Having a successful Giving Season is great, but it’s even better to capitalize on that momentum and encourage year-round donations.

Steward donors through thank you’s and updates

One aspect of #GivingTuesday’s mission is to build a world where generosity is part of everyday life. As such, think about how you can keep your donors engaged throughout the year and continually bring them new opportunities to participate.

First, many nonprofits use #ThankyouWednesday, the day after #GivingTuesday, to show gratitude for peer-to-peer fundraisers and volunteers. Regardless of when you decide to reengage your community, it’s important to summarize your #GivingTuesday campaign and explain the impact those donations had. Be sure to include new donors in your remaining year-end giving campaign and then follow up, providing options for recurring donations throughout the coming year.

Host virtual events or campaigns during slower seasons

#GivingTuesday is a tremendous opportunity to create a sense of urgency with your year-end ask. Every organization has a goal they’re trying to reach that day, and they appeal to their networks to help them reach it by the day’s end.

To create a similar sense of urgency in otherwise slow times, center your asks around a virtual concert or panel or a more traditional fundraising gala or 5K. These are opportunities to reengage existing donors and their networks and remind them why they’re passionate about your cause.

Continue storytelling and community engagement

Impact is everything. Regular newsletters, social media posts, and events are all great ways to keep your community informed about your success. If you partnered with a celebrity or influencer during Giving Season, you can summarize the impact that collaboration had and share videos of the influencer engaging with your community.

Always show donors the real-life impact their contributions have. For example, a dog rescue might’ve found homes for over 150+ dogs because of time and money that was donated to the cause. People want to know that they helped you reach their goal, so sharing that story with them will go a long way.

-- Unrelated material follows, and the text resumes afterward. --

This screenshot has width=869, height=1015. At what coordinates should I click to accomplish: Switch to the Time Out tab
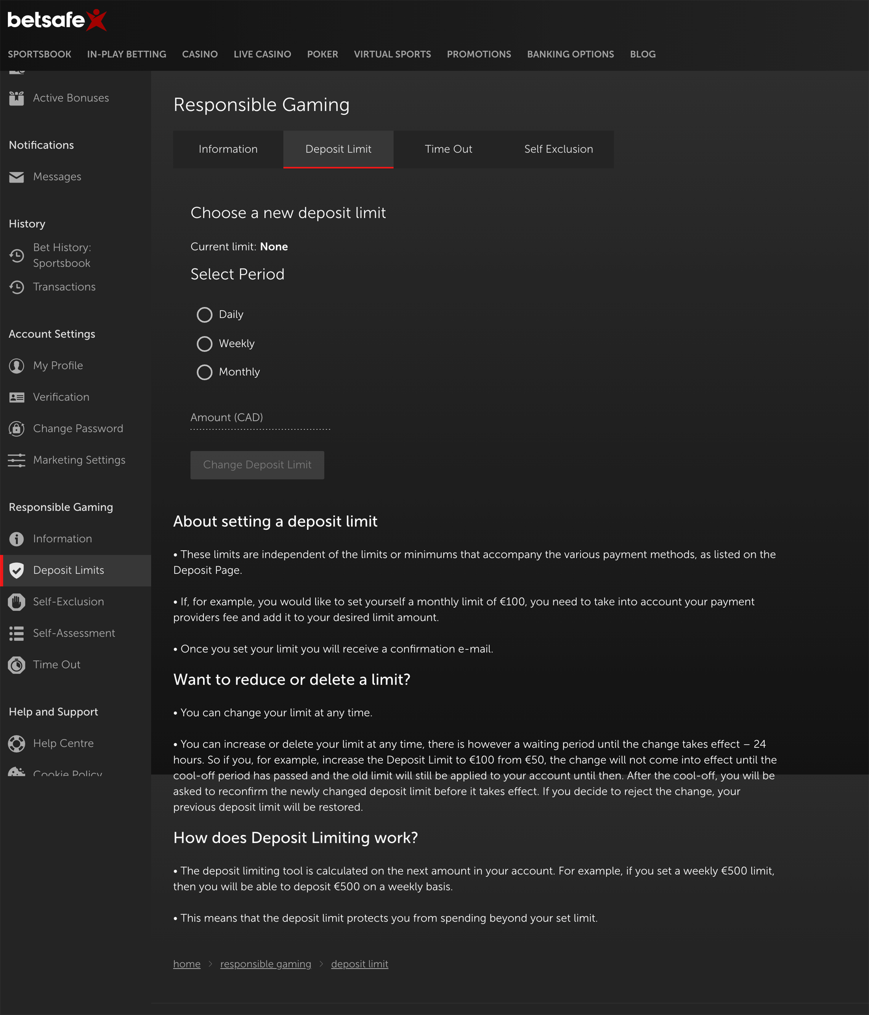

Analyze data to optimize future campaigns

After Giving Season, your nonprofit will have an influx of new data that shows donor’s giving habits and preferences. Review and compile reports, carefully evaluating the number of new versus existing donors, online versus offline donations, social media metrics, and which donations came through fundraising collaborations.

You might want to hold a Giving Season debrief with your organization to maximize your efforts in the coming year.

MORE: Create the full picture of your donor prospects

Leverage #GivingTuesday lessons for maximum impact

As an organization, Giving Tuesday believes that everyone has something to give and every act of generosity counts. This global movement has reinvigorated the nonprofit community, surpassing all expectations and funneling a seemingly limitless amount of donations into worthy causes.

By capitalizing on this energy, and perfecting your donor prospecting processes, you can be sure that your Giving Season will be a smashing success.